Steam Bending Toboggans and Snowshoes

Steam Bending Toboggans and Snowshoes

Over years of assisting my father in ripping, cutting, planing, tapering, and finally…bending hardwood, it's safe to say that I've picked up a few things about the craft. However, as a science and math guy, my employees and I have recently applied a little more data collection and observation analysis to the process in an attempt to gain a better understanding of achieving success in yield, and to perhaps push the limits a bit. There are days when a piece of oak or ash just doesn't want to cooperate, but more often than not, we can make wood turn and twist and bend into shapes that make the 6th-grade class oooh and aaah during their field trip visit to our toboggan shop. 

Just as I'm learning from my mentor, he learned from his, and so on up the chain. In fact, my research credits a German cabinet maker, Michael Thonet, as the inventor of the steam bending process during the 19th century. His patented steam bending process was used to make wooden chairs with curved backs and legs, an important innovation that is on a long list of significant advancements in materials technology occurring during that time period in human history (see Thonet's Biography). Steam bending became popular in the US in the late 1890s, driven by the expansion of automobile carriages made from the prolific lumber in the midwestern US.

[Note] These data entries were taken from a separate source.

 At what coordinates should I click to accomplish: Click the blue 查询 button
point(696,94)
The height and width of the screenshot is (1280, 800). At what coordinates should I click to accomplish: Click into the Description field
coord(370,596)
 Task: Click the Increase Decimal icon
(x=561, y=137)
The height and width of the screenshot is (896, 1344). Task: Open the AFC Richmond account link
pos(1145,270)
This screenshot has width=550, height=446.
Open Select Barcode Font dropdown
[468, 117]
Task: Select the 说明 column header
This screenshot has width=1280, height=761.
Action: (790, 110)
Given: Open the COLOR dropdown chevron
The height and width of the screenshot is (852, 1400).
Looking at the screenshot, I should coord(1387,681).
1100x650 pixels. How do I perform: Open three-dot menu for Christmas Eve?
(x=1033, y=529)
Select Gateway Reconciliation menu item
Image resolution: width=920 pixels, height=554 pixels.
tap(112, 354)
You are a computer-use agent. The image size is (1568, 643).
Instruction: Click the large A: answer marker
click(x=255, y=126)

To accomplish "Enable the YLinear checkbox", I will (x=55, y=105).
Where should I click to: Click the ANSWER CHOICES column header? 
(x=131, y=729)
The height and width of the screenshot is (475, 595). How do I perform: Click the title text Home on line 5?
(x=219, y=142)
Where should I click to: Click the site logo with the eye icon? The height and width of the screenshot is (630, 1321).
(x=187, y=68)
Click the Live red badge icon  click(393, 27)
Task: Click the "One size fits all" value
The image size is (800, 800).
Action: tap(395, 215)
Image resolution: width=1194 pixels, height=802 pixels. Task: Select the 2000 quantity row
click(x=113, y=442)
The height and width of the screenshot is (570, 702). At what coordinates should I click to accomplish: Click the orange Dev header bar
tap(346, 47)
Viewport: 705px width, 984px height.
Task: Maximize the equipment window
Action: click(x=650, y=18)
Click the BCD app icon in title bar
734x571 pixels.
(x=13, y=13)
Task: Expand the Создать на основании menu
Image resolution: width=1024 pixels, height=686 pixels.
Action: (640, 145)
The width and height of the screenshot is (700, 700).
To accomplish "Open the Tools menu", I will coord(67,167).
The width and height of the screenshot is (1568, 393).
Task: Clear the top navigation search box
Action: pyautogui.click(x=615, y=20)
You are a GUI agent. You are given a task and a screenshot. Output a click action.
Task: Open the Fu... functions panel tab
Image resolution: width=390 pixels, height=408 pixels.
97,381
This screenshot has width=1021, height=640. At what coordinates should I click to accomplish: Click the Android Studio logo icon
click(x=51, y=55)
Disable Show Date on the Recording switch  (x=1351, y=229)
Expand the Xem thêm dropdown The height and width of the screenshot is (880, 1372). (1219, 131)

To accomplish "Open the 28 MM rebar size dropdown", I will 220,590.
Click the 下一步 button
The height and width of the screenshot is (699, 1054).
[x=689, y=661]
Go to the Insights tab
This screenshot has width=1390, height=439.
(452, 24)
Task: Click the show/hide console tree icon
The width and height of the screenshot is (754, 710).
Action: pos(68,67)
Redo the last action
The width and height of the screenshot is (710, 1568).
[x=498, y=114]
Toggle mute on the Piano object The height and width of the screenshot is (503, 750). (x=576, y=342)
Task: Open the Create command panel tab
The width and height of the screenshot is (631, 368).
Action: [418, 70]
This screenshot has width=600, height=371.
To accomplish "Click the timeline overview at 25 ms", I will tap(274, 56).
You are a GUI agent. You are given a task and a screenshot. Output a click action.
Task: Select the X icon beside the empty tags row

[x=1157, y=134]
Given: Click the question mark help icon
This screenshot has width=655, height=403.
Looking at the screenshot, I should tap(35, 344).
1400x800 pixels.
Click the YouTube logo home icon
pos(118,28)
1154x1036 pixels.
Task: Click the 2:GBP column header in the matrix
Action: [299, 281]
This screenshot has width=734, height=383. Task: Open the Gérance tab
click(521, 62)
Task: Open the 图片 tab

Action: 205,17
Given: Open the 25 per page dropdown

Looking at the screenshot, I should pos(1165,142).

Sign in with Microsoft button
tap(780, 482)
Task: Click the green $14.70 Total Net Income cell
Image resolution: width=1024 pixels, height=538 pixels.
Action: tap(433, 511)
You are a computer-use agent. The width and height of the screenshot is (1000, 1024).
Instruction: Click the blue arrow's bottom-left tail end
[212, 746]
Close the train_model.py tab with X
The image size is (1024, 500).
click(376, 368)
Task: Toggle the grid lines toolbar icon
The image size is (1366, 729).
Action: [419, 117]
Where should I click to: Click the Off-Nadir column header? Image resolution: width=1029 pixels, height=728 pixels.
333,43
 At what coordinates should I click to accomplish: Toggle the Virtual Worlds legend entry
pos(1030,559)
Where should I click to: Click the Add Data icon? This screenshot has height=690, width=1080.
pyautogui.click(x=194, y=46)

Although the employees here at NTCo wear shoes (unlike the low-wage workers in Figure 2), the process hasn't evolved much more than Thone's practices. Factors that impact steam bending success are many, but here are a few that I know are important: The species, grain of the cut, the thickness of the board, the drying process of the wood prior to steam bending, the intensity of the steam, the length of time in the steamer, the “feel” of the wood bending while pressure is applied, ambient conditions such as pressure and humidity…and others I may not even be aware of. Watching toboggan boards and snowshoe frames bend before my eyes are still fascinating to this day. The anticipation of the bend, the hopefulness of not hearing a cracking sound, and the carrying on of a traditional yet important craft.